Walton was so impacted by his friendship with Gajewski that for the 1992 season, Walton changed jersey numbers to the No. 40 Gajewski had worn.

From there, the paths of Walton and Gajewski would regularly intertwine.

They first reunited on the OU baseball team in 1994, winning a national championship together.

“They were easy guys to coach,” Cochell said. “They took instruction well. They were very hard workers, because they weren’t the stars of the team. They were really good players and really good team players.

“When they didn’t play, they were always really involved in the game. That’s why they became good coaches, because they learned when they were not playing, they watched, listened and learned.

“A lot of kids that aren’t playing, they’re not really tuned in to the game. Those guys were always involved. If you ask them what the count was, they could tell you. Other guys on the bench, they wouldn’t know how many outs there were.”

In 1997, Gajewski became the turf and maintenance director for Patty Gasso’s Sooner softball team, and Gasso hired Walton as an assistant two years later.

Walton left OU after the 2002 season, and the two went a decade without working together. But it was in 2012 when a phone call from Walton to Gajewski brought the band back together.

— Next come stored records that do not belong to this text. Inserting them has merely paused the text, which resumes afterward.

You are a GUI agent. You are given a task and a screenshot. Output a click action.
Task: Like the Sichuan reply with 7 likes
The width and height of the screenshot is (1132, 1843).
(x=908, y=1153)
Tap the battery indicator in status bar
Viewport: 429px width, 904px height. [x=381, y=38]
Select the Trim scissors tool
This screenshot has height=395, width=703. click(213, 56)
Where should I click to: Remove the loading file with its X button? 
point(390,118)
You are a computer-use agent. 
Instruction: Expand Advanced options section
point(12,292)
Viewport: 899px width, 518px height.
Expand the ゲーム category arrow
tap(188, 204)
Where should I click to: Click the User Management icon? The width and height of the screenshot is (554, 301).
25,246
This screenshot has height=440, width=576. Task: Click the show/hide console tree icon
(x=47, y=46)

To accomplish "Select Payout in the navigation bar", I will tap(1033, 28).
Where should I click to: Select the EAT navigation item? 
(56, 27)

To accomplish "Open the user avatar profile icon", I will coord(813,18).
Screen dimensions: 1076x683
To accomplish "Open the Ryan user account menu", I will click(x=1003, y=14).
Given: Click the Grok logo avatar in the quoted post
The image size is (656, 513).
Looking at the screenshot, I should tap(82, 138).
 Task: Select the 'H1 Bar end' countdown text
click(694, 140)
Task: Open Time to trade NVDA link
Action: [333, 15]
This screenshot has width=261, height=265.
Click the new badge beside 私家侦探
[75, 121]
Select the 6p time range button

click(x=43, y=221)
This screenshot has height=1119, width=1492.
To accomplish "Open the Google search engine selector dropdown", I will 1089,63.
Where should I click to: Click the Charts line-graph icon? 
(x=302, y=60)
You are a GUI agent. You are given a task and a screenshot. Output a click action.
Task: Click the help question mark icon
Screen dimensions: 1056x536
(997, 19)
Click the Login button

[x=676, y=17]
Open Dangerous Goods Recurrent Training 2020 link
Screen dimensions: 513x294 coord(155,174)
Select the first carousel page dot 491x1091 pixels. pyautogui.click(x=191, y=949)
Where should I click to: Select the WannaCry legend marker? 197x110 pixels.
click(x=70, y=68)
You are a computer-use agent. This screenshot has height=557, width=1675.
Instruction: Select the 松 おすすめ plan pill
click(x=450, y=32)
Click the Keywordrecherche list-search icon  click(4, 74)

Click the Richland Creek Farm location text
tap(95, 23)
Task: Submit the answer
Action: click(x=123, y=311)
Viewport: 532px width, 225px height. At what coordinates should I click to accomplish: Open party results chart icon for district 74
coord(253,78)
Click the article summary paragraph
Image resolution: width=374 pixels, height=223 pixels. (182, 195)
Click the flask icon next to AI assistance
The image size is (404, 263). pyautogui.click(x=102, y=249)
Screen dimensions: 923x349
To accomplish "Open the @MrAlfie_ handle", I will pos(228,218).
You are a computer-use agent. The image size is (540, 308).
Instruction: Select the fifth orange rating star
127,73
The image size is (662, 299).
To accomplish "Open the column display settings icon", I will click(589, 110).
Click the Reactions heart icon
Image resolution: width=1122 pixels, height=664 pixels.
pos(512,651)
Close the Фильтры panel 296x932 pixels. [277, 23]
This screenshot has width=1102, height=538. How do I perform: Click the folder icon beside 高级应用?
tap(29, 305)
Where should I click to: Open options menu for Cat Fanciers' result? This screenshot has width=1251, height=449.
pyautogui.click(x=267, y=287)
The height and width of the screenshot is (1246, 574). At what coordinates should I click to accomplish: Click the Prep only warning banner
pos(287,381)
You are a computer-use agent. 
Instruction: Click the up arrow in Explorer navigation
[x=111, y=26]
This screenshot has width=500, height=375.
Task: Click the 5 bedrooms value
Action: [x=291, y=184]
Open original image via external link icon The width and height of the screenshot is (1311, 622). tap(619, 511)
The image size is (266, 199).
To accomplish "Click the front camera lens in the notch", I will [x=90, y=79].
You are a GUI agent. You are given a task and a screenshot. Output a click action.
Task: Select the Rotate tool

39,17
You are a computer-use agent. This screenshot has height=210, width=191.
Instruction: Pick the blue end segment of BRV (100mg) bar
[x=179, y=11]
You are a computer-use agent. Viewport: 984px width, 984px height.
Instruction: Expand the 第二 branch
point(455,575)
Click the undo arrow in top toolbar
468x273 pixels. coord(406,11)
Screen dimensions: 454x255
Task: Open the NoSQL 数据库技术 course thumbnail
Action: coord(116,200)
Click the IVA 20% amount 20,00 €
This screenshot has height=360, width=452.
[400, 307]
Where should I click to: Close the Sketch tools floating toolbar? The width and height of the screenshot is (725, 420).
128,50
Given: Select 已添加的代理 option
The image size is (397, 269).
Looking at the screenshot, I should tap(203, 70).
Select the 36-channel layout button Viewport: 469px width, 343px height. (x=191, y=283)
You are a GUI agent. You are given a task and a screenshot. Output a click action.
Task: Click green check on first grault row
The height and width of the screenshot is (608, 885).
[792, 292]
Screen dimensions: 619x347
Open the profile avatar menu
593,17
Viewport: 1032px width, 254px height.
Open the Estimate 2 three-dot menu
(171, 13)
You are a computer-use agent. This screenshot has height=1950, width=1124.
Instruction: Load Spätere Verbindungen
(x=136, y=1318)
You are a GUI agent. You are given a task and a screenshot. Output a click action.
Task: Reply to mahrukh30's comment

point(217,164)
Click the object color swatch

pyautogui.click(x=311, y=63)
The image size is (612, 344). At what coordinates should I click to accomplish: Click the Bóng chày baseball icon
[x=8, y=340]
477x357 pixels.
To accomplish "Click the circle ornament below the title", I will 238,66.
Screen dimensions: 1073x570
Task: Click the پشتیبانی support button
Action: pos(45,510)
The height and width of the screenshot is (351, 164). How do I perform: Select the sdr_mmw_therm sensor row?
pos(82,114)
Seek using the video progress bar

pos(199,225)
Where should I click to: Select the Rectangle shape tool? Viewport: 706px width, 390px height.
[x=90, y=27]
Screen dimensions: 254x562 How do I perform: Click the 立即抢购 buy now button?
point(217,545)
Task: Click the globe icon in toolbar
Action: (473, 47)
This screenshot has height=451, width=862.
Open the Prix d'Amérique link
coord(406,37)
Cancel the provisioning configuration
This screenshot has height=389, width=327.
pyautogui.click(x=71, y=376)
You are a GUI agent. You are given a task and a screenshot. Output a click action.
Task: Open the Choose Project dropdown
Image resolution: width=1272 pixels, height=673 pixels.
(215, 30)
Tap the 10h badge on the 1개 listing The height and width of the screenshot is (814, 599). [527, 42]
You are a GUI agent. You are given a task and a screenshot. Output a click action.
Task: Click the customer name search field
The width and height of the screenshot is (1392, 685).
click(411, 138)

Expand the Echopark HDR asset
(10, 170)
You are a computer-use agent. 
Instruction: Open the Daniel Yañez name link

Walton — at the time, having just completed his sixth season as Florida’s head coach — needed an assistant. Gajewski had only recently gotten back into college athletics, spending the previous two years as the director of baseball operations at Tennessee.

He had never coached softball, but Walton knew his friend could bring value to the program, so he offered him the job.

They were together for three years and two national championships before OSU lured Gajewski to Stillwater.

“I learned most everything I know about this game from him,” Gajewski said of Walton before their first game against each other in 2017. “We’ve brought a lot of that here.”

Now it’s time for another meeting on college softball’s biggest stage, and after that, if they’re going to square off again in this WCWS, it can only be in the championship series.

But no matter the stakes, no matter the intensity, the friendship forged at Cerritos College will endure.